0-Setup

Install R

This workflow was built with R version 4.5.1. To install R for your computer, follow the directions on the R Project website.

Clone this workflow to your preferred directory

This can be done by downloading the source zip file and unzipping the contents into your preferred directory.

Run R

Navigate to the directory you added the workflow to above and launch R via command line. In bash or zsh, this can be done with the following commands, substituting your/preferred/directory with the directory path.

cd your/preferred/directory
R

Install `renv`, create the virtual environment from the `renv.lock` file, and install dependencies

Now we can begin setting up our workspace and installing dependencies using renv. renv sets up isolated package libraries called virtual environments similar to python’s venv. It’s best practice to use a dedicated virtual environments for each project. However, in order to set up a virtual environment, we need to first install renv on the system library.

install.packages("renv")
renv::init(bioconductor = TRUE)

This workflow requires the following packages and their dependencies:

Cardinal
dplyr, tibble, tidyr, and ggplot2
data.table
fuzzyjoin
patchwork, ggpubr, ggrepel
lmerTest, nlme
emmeans

renv will automatically detect the renv.lock file in the main directory, which will tell it to install the packages above and their dependencies. To commence this process, run the following:

Download data from S3

The original dataset in Bruker .d format can be found on MassIVE via ID number: MSV000094448. Due to some technical issues with MassIVE and .imzML files, we have stored the converted raw files and all intermediates created from this analysis in an public Amazon S3 bucket. Files can be downloaded directly over HTTPS — no AWS account, credentials, or additional software is required.

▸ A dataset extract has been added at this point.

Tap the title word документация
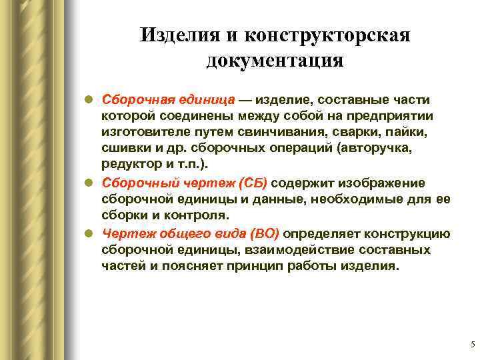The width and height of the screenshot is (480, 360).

This workflow is written to look for data in the ./Data directory, with specific steps having sub directories. If these already exist this code will do nothing, otherwise we will create them.

Create local directories

dirs <- c(
  file.path(".", "Data"),
  file.path(".", "Data", "Raw"),
  file.path(".", "Data", "Filtering-Aggregation"),
  file.path(".", "Data", "Preprocessing"),
  file.path(".", "Data", "Simulation-Data"),
  file.path(".", "Outputs"),
  file.path(".", "Recreated-Figures")
)

for (d in dirs) {
  dir.create(d, showWarnings = FALSE, recursive = TRUE)
}

Select which data to download

You do not need to download everything. Set any of the following to FALSE to skip that directory. At minimum, you will need Raw and Simulation-Data to run the full workflow from scratch, or the later intermediates to reproduce specific steps. T

download_dirs <- list(
  "Data/Raw"                        = TRUE,
  "Data/Preprocessing/Smoothed-BLR-Recalibrated" = TRUE,
  "Data/Preprocessing/Individual-Picked-Aligned-Filtered" = TRUE,
  "Data/Preprocessing/Smoothed-BLR-Recalibrated-Picked-Aligned-FreqFiltered05perRun.imzML" = TRUE,
  "Data/Preprocessing/normalized.imzML" = TRUE,
  "Data/Filtering-Aggregation/Preprocessed-NSFiltered.imzML" = TRUE,
  "Data/Filtering-Aggregation/Preprocessed-NSFiltered-Aggregated.imzML" = TRUE,
  "Data/Filtering-Aggregation/Preprocessed-NSFiltered-Aggregated-CartilageFiltered25.imzML" = TRUE,
  "Data/Simulation-Data"            = TRUE
)

Download helper functions

The following functions list and download files from the public S3 bucket using only base R. No additional packages are needed.

bucket    <- "preprint-msi-arthtitis-data"
base_url  <- paste0("https://", bucket, ".s3.amazonaws.com")
source("S3Utilities.R")

Run the download

The following code iterates over your selected directories, lists the files in each from the S3 bucket, and downloads them.

selected <- names(download_dirs)[unlist(download_dirs)]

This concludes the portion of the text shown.